I only wish it were more fully implemented, allowing more keywords to cause revisions to the narrative.
"The Space Under the Window," is a unique piece of Interactive Fiction. It stretches the definition of IF to its very limits.
Is it interactive? Well, yes, it is, but unlike traditional IF in that you do not control the character with actions. The flow of the narrative is triggered by single word input, a word that is already in the narrative on the screen.
Is it fiction? Traditionally fiction is plot oriented, although I am sure there are enough English majors who would argue that there are character driven works. Still, what is lacking in "The Space Under the Window," is a sense of motivation for the central character. What *is* the goal? This is an experimental piece of fiction.
This work is unsettling and surreal. The sense of time seems to fluctuate as certain commands seem to trigger going back in time to previous moments. That is what this piece is, a collection of moments strung together where the player is left to wonder what it was he (used in this context, "he" is meant to be a generic genderless pronoun, which English is sorely lacking) just experienced.

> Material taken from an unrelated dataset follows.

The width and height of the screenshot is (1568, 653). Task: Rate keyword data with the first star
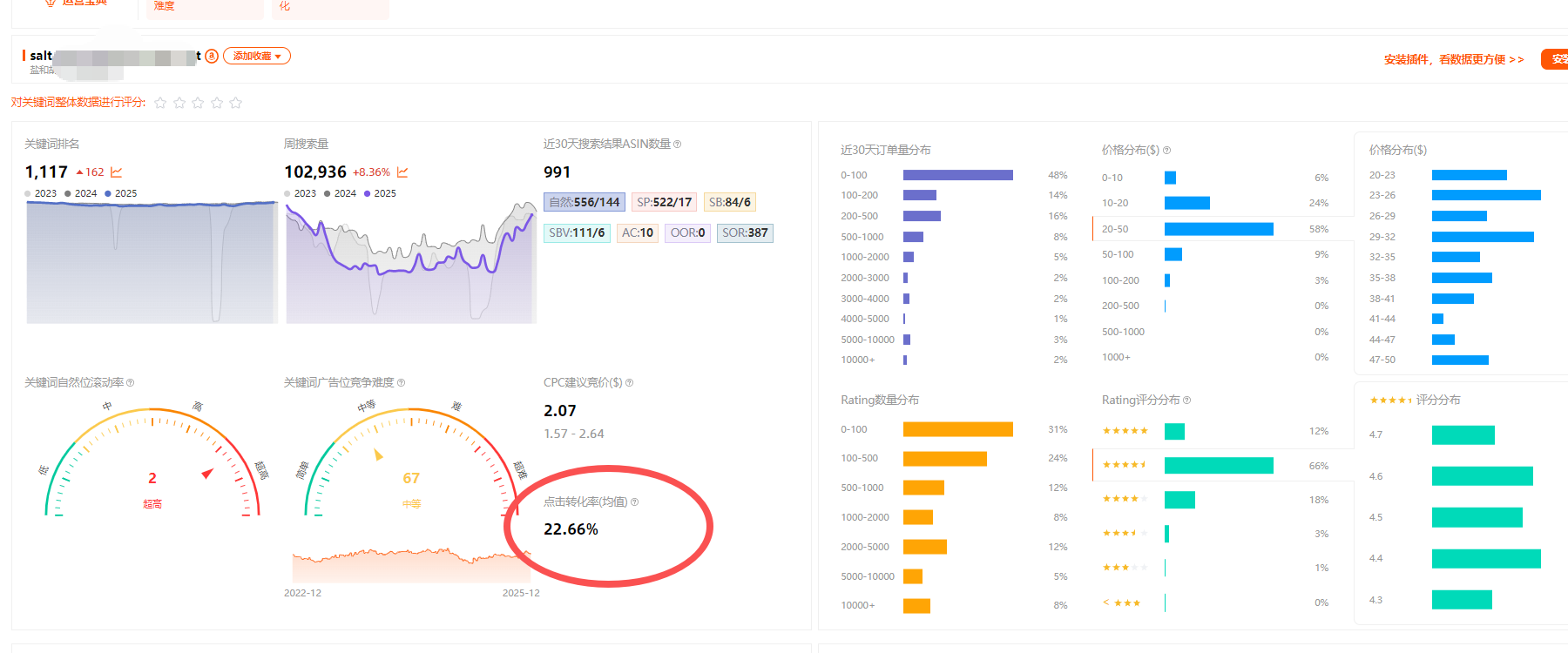(x=160, y=103)
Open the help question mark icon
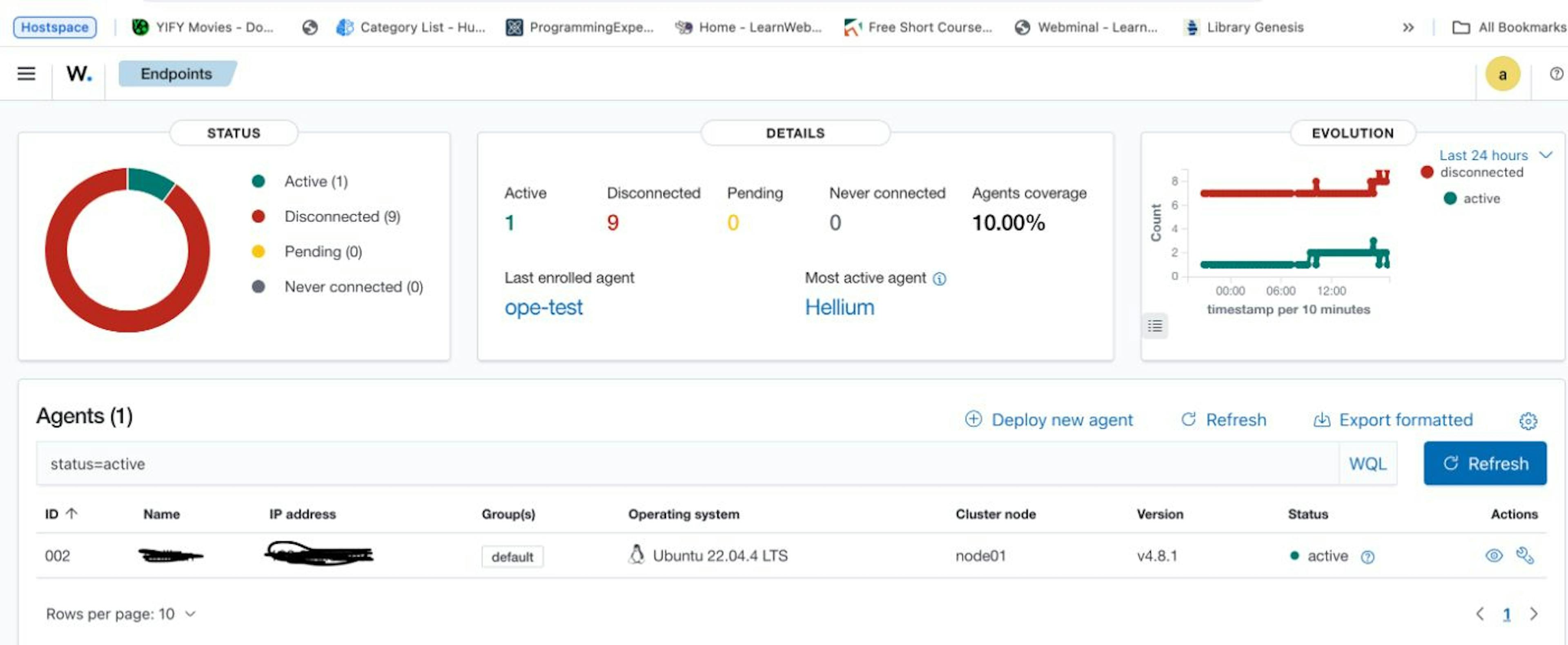The width and height of the screenshot is (1568, 645). (x=1556, y=73)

This is a game that is difficult to love, but easy to appreciate for the skill with which it was crafted.
Admittedly I am not a huge fan of poetry, especially free verse. Though if the imagery is evocative I can get lost in it from time to time. Unfortunately, the design of The Space Under the Window, while making for an easy game, results in an unsatisfying poetry reading.
In a sense, this structure of play feels like a precursor to Twine, only one has to guess at the keywords instead of clicking on them. And it's hard to get lost in poetry when the parser doesn't respond to half of what you type. It's very difficulty to predict what keywords will trigger a new path or bring you back to an old one, and also difficult to predict where the story will go. There are no puzzles to elicit satisfaction from all the keyword guessing so it's all a bit underwhelming.
That said, it's an intriguing (and short!) parser experiment from one of IF's greatest authors.
Highly unusual. Rather than entering commands, you choose words from the text presented, and the text alters in various ways depending on what words you choose. (Example: when the text is "The table is open, so you climb down inside. The table is set for two.", and you type "table," the text becomes "The table is open, so you climb down inside. The table is set for two. An empty vase, white glass, stands beside a single lit candle.") You can interact with the game, to some extent, though it's rarely predictable, when you choose a word, exactly how the interaction will go. Some of the more interesting effects involve light--choosing certain words either limits or enhances what you see, and affects how you interact with the game in various ways. If you're especially goal-oriented, this might be frustrating, since it's difficult to steer the narrative toward any particular conclusion, but watching the story go where it does can be rewarding. There are lots of different endings, and not many of them are upbeat.
-- Duncan Stevens
SPAG
Not being able to exercise control over the character -- yet playing in the second person nonetheless -- is a strange and disconcerting feeling, and the haphazard ways that your input affects events reinforce the sense that you are witnessing rather than participating in the narrative. The result is subversive in its way -- it questions the assumption that you are sent to an interactive-fiction environment to do something concrete, make an effect, rather than experience what's there. In effect, it makes the scene itself, and what happens there, more important than you, the player (though you as the player are distinct from "you", the character), since your importance is mostly to enter commands that allow you to see more. In that the setting is almost entirely fixed in one location, Space... also forces the player to appreciate the minute details that Plotkin brings out.